__To do__: Reproduce word for word everything in the Silver Tongue Devil text from "Silver Tongue Devil is" down to "certification in Canada.".

__Text excerpt__:
********

Studio album by Madchild
- Released: July 24, 2015
- Recorded: 2015
- Studio: The Chamber Studios (Nanaimo, British Columbia)
- Genre: Hip hop
- Length: 54:27
- Label: Battle Axe Records
- Producer: Ivory Daniel (exec.); Kevin Zinger (exec.); Madchild (exec.); C-Lance; Aspect; Rob The Viking; Evidence; The Makerz;

Madchild chronology
| Switched On (2014) | Silver Tongue Devil (2015) | The Darkest Hour (2017) |

= Silver Tongue Devil =

Silver Tongue Devil is the third solo studio album by Canadian rapper Madchild. It was released on July 24, 2015, through Battle Axe Records. Recording sessions took place at the Chamber Studios in Nanaimo, British Columbia. Production was handled by C-Lance, Aspect, Rob The Viking, Evidence and The Makerz. It features guest appearances from Young De, Slaine, CeeKay Jones and JD Era. The album peaked at number three on the Canadian Albums Chart. In 2026, the song "Jackel" earned Gold certification in Canada.

********

Word and element location rows
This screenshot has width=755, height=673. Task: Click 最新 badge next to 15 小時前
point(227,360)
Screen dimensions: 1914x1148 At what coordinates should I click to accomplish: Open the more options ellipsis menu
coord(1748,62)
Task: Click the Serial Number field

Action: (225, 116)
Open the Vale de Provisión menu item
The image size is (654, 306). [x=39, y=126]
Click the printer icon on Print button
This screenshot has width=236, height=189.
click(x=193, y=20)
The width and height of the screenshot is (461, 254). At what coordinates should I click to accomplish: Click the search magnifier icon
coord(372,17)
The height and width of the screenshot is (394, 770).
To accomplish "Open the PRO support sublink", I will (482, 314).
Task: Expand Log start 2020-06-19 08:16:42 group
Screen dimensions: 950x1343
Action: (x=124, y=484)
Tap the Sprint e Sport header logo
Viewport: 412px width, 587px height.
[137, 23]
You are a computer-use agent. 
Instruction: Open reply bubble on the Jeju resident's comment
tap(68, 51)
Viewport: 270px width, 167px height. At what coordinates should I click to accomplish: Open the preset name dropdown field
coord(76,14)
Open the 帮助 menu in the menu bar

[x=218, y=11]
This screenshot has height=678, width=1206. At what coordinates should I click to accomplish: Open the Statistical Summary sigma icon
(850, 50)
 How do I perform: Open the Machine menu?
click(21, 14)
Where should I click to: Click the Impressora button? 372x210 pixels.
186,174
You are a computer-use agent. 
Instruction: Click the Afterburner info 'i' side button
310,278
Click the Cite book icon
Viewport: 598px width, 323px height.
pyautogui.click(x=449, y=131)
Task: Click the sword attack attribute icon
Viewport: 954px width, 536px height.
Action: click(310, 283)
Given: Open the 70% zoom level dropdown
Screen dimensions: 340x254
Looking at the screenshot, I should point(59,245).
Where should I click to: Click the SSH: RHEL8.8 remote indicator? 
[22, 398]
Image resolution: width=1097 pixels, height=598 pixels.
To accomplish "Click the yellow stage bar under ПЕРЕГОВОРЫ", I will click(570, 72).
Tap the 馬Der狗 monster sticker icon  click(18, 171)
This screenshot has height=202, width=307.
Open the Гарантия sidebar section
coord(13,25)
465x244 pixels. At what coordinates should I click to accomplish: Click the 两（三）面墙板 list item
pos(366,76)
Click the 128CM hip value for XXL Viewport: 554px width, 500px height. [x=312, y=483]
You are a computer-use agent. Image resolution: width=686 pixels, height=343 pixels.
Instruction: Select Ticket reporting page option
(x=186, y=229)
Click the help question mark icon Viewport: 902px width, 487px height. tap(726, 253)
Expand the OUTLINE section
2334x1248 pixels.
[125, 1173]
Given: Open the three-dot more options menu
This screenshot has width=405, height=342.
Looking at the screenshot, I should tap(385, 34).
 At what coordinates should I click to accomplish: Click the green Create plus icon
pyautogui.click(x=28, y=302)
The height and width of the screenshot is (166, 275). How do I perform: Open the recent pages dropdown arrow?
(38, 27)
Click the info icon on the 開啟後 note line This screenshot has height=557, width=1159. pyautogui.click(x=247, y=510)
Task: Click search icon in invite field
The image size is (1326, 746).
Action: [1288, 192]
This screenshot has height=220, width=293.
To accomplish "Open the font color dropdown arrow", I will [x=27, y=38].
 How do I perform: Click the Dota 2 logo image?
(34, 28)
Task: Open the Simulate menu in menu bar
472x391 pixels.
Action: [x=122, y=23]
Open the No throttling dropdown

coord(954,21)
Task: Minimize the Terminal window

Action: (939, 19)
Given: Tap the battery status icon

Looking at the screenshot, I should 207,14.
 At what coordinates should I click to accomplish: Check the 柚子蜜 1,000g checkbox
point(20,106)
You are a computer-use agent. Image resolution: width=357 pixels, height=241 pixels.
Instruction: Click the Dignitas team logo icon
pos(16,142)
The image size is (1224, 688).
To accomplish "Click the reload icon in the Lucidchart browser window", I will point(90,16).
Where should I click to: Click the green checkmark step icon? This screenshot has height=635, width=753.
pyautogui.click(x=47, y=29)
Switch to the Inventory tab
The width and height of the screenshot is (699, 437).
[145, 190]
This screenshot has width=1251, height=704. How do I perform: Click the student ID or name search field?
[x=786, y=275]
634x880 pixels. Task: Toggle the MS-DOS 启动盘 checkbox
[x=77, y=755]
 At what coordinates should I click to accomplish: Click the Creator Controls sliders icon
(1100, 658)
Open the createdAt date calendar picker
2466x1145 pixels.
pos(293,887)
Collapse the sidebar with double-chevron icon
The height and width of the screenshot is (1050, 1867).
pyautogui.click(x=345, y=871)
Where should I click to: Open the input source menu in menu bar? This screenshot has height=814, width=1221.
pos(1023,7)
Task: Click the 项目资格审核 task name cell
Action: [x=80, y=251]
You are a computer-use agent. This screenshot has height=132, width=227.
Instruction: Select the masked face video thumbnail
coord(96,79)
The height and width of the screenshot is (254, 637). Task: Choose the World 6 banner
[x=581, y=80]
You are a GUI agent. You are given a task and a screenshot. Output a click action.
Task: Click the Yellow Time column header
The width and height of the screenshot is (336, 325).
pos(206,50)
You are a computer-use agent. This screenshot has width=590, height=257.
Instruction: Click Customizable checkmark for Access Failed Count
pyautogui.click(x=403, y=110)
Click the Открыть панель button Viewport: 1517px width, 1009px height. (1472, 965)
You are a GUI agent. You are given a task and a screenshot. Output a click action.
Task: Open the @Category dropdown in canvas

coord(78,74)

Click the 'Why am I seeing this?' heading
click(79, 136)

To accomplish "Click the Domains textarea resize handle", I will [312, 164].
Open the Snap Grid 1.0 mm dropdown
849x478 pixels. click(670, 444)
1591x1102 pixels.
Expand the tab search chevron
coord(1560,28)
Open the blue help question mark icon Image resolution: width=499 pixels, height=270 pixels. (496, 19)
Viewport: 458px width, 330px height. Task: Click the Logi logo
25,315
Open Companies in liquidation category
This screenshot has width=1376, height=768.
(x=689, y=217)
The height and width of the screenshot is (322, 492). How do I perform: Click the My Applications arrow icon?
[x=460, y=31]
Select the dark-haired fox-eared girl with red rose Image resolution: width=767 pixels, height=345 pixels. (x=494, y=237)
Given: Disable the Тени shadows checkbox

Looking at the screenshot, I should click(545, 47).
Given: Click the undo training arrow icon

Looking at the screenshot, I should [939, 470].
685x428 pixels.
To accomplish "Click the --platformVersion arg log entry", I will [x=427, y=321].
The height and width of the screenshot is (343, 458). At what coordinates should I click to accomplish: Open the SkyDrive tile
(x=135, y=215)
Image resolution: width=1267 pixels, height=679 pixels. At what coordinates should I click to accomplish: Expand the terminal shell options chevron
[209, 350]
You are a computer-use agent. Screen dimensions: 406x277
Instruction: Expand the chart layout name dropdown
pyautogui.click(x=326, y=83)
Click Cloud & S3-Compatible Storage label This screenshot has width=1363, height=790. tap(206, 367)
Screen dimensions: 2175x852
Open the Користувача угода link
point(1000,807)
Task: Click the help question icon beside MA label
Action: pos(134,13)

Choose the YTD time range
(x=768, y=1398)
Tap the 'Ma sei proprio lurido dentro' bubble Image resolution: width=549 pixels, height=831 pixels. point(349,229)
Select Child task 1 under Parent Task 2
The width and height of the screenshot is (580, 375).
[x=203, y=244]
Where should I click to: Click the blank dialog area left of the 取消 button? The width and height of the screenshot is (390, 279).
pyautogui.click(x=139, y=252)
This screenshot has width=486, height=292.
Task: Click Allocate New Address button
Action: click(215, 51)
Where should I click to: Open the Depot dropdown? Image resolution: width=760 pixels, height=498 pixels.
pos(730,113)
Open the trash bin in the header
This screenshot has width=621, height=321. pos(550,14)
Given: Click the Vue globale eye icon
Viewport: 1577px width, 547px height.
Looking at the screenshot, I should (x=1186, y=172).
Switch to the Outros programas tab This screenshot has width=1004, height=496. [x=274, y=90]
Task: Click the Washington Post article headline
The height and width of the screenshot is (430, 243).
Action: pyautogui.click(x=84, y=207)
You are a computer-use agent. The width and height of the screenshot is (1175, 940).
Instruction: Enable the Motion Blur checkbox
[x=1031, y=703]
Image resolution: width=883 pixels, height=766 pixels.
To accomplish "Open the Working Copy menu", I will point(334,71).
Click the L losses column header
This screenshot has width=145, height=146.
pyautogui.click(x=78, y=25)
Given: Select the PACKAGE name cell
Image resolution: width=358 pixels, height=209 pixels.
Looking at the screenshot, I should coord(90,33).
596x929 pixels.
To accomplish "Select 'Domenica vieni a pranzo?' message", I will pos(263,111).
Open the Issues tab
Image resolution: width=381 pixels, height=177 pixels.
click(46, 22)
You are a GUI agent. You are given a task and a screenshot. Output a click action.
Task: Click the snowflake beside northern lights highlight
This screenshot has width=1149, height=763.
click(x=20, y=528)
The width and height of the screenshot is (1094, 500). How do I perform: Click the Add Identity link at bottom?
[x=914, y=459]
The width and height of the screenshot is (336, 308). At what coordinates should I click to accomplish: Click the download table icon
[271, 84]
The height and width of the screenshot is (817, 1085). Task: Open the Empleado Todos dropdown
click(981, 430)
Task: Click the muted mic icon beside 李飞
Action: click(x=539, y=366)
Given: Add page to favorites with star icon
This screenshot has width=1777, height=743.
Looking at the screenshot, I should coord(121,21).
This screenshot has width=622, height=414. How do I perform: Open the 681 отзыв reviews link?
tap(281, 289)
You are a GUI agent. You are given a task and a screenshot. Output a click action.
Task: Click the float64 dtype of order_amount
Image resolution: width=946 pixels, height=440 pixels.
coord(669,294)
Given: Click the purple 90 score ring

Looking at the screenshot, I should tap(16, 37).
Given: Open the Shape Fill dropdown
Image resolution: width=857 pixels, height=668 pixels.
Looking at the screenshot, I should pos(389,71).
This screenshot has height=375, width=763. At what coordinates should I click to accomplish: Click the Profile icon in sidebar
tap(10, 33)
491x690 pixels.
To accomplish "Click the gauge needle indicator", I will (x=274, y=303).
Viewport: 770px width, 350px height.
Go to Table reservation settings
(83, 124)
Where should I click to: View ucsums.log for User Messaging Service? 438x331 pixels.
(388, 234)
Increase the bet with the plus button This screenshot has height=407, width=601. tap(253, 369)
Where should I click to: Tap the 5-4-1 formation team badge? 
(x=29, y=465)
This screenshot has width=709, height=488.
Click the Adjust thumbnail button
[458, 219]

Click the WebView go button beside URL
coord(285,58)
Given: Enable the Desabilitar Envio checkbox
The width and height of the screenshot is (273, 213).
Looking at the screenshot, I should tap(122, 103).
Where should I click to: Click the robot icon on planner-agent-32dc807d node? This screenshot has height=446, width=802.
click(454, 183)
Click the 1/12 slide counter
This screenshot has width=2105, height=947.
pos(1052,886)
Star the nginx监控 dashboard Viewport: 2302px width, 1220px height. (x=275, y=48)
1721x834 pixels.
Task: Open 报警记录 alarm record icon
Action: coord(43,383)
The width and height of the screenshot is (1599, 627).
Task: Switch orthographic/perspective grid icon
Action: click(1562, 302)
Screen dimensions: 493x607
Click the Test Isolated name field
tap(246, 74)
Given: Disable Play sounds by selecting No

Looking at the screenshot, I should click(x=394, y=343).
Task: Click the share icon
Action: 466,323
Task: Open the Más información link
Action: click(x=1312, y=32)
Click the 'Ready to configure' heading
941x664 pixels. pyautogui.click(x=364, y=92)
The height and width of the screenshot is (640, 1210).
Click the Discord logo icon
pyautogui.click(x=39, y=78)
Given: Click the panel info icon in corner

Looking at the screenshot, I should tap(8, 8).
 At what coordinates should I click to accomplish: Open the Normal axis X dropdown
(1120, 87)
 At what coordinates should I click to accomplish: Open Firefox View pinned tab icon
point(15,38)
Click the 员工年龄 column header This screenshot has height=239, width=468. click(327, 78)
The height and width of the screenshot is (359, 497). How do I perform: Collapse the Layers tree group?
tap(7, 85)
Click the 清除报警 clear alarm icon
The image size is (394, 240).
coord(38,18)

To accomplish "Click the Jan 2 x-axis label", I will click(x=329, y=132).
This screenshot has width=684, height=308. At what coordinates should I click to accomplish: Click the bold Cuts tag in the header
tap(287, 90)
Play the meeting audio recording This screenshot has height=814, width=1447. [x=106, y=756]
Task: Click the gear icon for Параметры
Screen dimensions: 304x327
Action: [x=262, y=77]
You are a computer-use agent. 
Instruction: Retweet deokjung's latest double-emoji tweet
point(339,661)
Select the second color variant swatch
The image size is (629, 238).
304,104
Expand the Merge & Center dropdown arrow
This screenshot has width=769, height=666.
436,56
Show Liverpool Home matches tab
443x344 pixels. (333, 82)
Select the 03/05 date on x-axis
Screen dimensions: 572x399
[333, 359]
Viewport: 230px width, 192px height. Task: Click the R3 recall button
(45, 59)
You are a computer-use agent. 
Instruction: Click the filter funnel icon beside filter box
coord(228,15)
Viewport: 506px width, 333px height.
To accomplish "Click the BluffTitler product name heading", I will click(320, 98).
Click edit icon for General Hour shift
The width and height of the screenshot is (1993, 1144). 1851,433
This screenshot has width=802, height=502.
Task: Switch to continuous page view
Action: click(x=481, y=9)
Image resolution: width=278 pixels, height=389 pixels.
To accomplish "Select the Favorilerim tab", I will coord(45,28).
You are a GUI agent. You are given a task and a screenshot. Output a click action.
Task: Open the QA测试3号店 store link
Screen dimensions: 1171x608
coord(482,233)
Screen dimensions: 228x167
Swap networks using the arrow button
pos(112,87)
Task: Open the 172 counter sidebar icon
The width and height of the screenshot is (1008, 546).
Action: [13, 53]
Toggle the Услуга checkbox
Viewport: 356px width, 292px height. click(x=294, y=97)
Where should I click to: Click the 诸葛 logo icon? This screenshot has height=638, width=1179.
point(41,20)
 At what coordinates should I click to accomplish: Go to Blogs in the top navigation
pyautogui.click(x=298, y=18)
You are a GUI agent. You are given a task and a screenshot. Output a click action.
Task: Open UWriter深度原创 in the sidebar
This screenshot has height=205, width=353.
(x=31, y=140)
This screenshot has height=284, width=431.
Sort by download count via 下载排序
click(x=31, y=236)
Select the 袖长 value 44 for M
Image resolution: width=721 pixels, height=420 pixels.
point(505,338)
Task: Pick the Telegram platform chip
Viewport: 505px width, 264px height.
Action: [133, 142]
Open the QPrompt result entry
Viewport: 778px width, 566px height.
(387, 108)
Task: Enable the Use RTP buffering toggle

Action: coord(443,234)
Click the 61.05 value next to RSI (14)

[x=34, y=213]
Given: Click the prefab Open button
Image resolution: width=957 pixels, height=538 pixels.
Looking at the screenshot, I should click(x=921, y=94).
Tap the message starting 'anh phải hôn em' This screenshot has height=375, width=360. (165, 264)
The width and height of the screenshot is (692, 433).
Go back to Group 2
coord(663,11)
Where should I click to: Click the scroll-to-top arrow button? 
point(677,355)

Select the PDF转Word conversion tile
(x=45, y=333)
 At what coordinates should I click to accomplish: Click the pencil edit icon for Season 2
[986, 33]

********

__Response__:
Silver Tongue Devil is the third solo studio album by Canadian rapper Madchild. It was released on July 24, 2015, through Battle Axe Records. Recording sessions took place at the Chamber Studios in Nanaimo, British Columbia. Production was handled by C-Lance, Aspect, Rob The Viking, Evidence and The Makerz. It features guest appearances from Young De, Slaine, CeeKay Jones and JD Era. The album peaked at number three on the Canadian Albums Chart. In 2026, the song "Jackel" earned Gold certification in Canada.